An FDA advisory committee voted 14-2 Wednesday against recommending a 2.5 milligram dose of empagliflozin––Jardiance's generic name––on top of insulin to reduce the risk of diabetic ketoacidosis in Type 1 diabetes patients. Boehringer said in a release that a separate brand name had been proposed for empagliflozin in that indication.

Although the committee's vote isn't the last say on Lilly and Boehringer's Type 1 hopes, the FDA often follows its advisers' recommendations. That's a big knock for the drugmakers, with around 40,000 new patients diagnosed with Type 1 diabetes each year in the U.S., Boehringer said. 

The committee reviewed data from the phase 3 Ease trial, which showed empagliflozin and insulin provided a significant reduction in A1C versus a placebo-insulin pair in adults with Type 1 diabetes, Boehringer said. The drug also hit its secondary endpoints of reducing patients' weight and systolic blood pressure with a comparable safety profile to the placebo control. 

In a briefing for the committee, Lisa Yanoff, acting director of the FDA's endocrinologic and metabolic drugs committee, pointed out that Lilly and Boehringer's submission relied on a single phase 3 trial with a relatively small patient pool and short duration. Despite the drugmakers' finding that empagliflozin did not show a significantly higher rate of diabetic ketoacidosis over placebo, Yanoff said the trial's limitations may have suppressed the SGLT2 class' observed rate of higher diabetic ketoacidosis occurrence. 

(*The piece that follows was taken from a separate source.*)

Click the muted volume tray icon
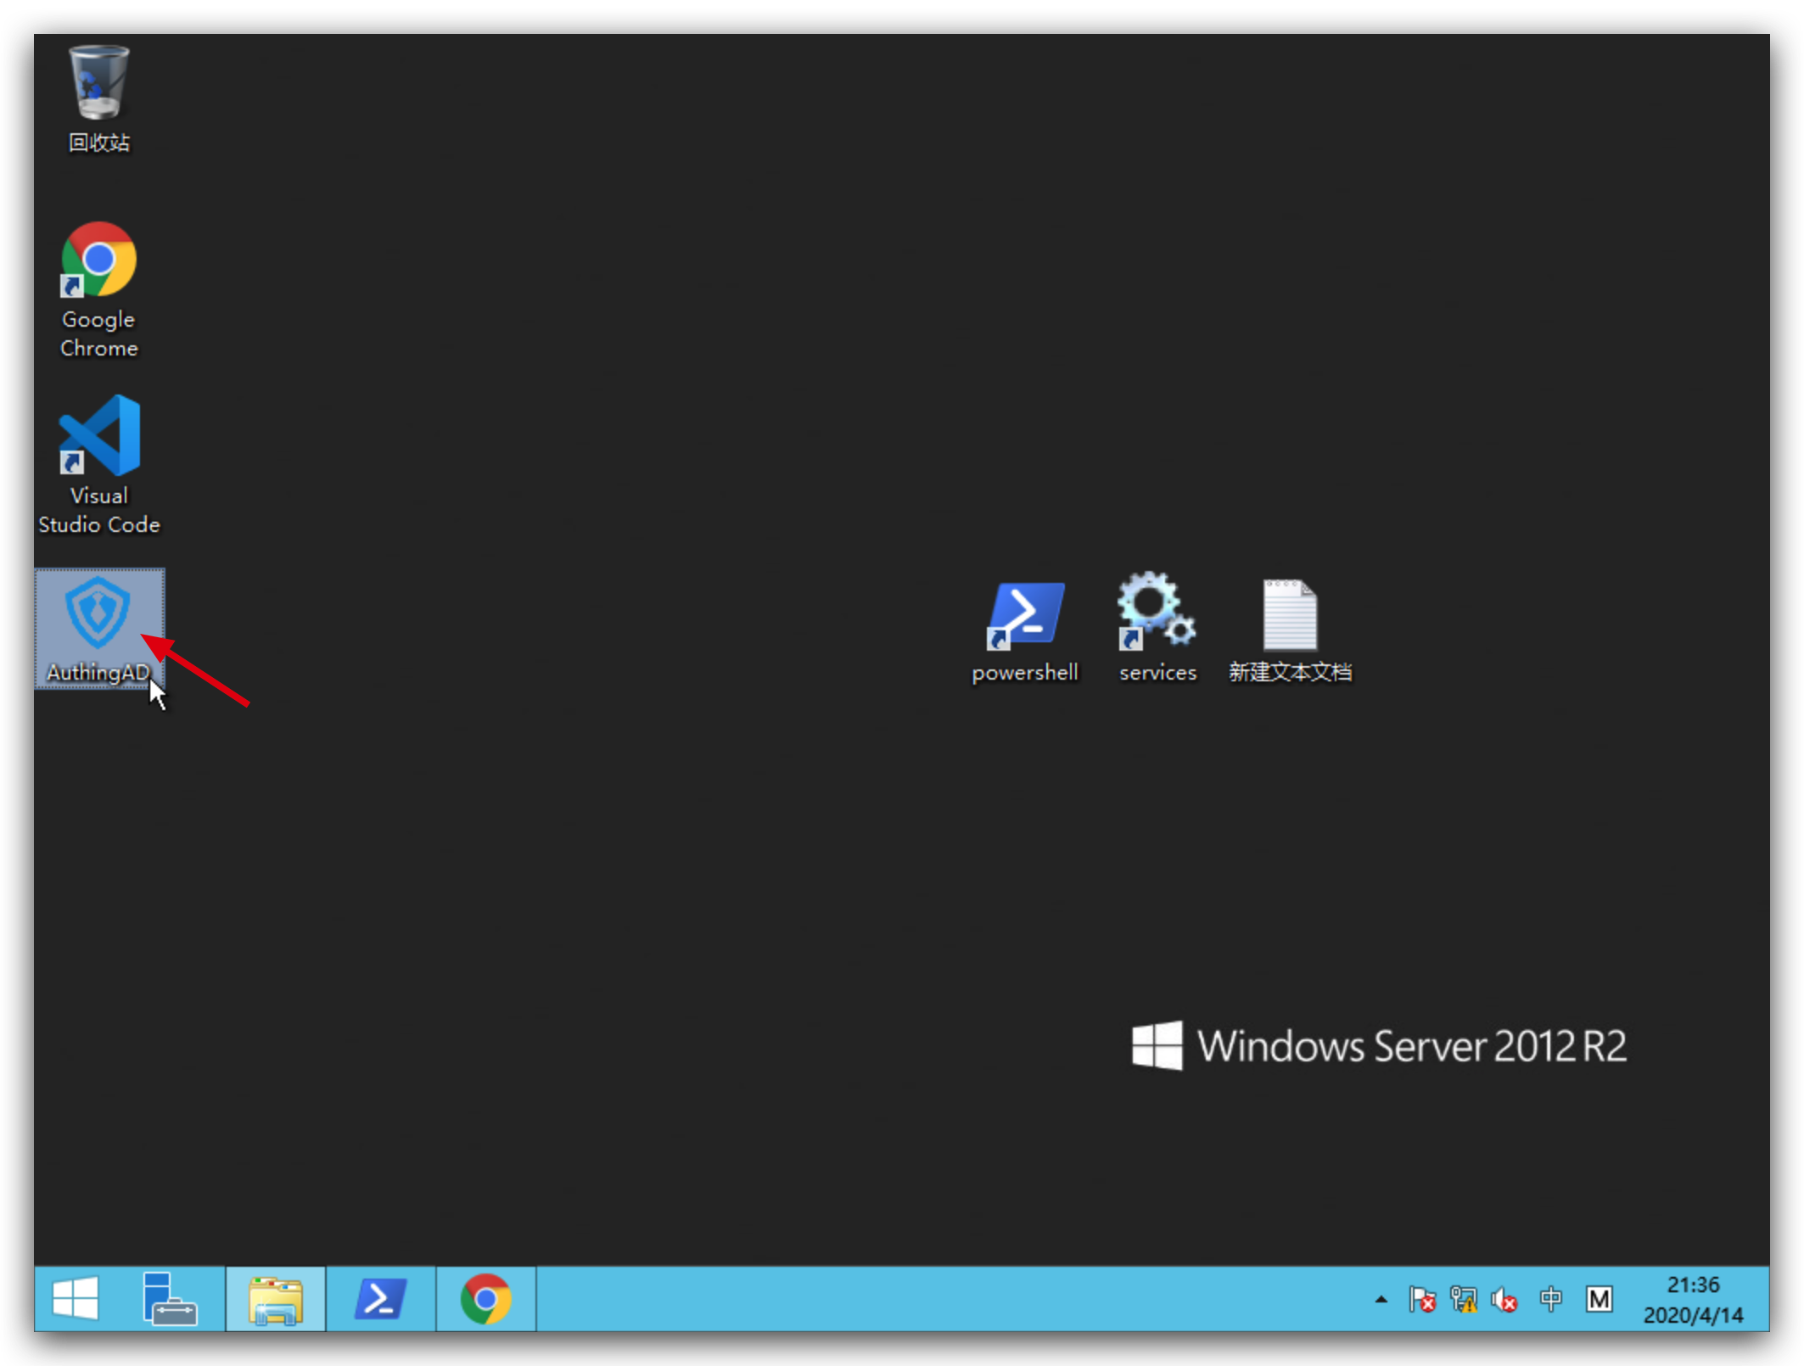Image resolution: width=1804 pixels, height=1366 pixels. coord(1504,1299)
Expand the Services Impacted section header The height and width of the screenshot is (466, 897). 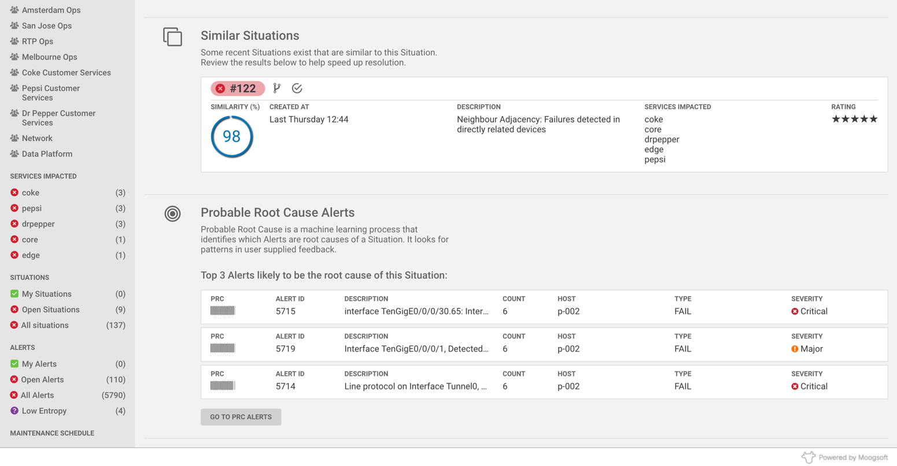[x=43, y=176]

"Typically, two adequate and well-controlled studies to establish effectiveness of a product are available, that can also be relied upon on for evaluation of drug risk," Yanoff wrote. "In the current application, only one pivotal phase 3 trial evaluated the 2.5 mg dose."

RELATED: EASD: Lilly, BI's Jardiance tops GLP-1s at cutting heart failure hospitalization in real-world study

With the committee knockdown, it could be back to the drawing board for emplagliflozin's Type 1 hopes. But Lilly and Boehringer can take some solace in the drug's performance in the Type 2 form of the disease. 

In September, real-world data pitting Jardiance against GLP-1 diabetes meds showed Lilly and Boehringer's drug pared down the risk of heart failure hospitalizations by 26%. 

“We really think that is good for patients because heart failure in diabetes is really very common, and it leads to premature death and lots of costs to health systems,” Jyothis George, BI’s head of medicine for Jardiance, said at the time. 

The real-world study backed up Jardiance's fast-track nod from the FDA in June as a treatment for reducing the risks of cardiovascular death and hospitalization for heart failure among chronic heart failure patients. That designation applied to two ongoing studies, dubbed Emperor-Reduced and Emperor-Preserved. Between them, the studies comprised more than 8,500 heart failure patients from a pool that could count up to 6.5 million in the U.S. and 26 million globally, according to Boehringer.

Jardiance set itself apart in the SGLT2 class after its landmark Empa-Reg study from 2015 showed a 14% reduced risk of major CV events in Type 2 diabetes patients and established a new frontier for diabetes meds. The drug went on to win a label update based on those data, clearing its makers to talk up its ability to slash diabetes patients' risk of cardiovascular death.

Since then, other SGLT2s have started to catch up, including AstraZeneca's Farxiga, which scored a potentially game-changing trial win in reducing CV risks in patients with or without Type 2 diabetes.